— Request —
Pull out every line of the data that contains the string "coordinates", and copy each one in full.

* Start Material to process *

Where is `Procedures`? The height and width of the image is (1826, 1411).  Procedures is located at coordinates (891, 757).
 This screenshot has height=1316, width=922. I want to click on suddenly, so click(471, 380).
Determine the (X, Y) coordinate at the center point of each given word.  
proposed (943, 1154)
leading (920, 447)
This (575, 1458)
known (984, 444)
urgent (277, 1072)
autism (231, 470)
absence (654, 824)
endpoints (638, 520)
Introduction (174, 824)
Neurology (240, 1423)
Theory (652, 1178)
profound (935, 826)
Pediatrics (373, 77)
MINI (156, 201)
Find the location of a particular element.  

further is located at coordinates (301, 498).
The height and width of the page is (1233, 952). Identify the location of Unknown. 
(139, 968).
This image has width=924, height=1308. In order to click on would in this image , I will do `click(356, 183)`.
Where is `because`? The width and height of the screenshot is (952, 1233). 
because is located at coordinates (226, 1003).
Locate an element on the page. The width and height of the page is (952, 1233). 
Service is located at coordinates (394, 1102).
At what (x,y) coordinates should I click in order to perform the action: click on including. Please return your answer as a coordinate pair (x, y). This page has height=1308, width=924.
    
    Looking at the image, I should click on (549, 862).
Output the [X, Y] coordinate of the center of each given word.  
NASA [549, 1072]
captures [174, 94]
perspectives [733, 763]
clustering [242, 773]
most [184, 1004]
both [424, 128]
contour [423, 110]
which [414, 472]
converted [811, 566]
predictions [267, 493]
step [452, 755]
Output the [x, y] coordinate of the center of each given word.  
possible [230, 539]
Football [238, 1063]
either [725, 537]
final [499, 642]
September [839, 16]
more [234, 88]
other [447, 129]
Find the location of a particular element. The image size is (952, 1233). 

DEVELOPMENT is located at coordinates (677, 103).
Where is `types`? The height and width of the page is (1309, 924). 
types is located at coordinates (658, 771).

* End Material to process *

— Complete output —
Where is `Procedures`? The height and width of the image is (1826, 1411).  Procedures is located at coordinates (891, 757).
further is located at coordinates (301, 498).
because is located at coordinates (226, 1003).
Service is located at coordinates (394, 1102).
At what (x,y) coordinates should I click in order to perform the action: click on including. Please return your answer as a coordinate pair (x, y). This page has height=1308, width=924.
DEVELOPMENT is located at coordinates (677, 103).
types is located at coordinates (658, 771).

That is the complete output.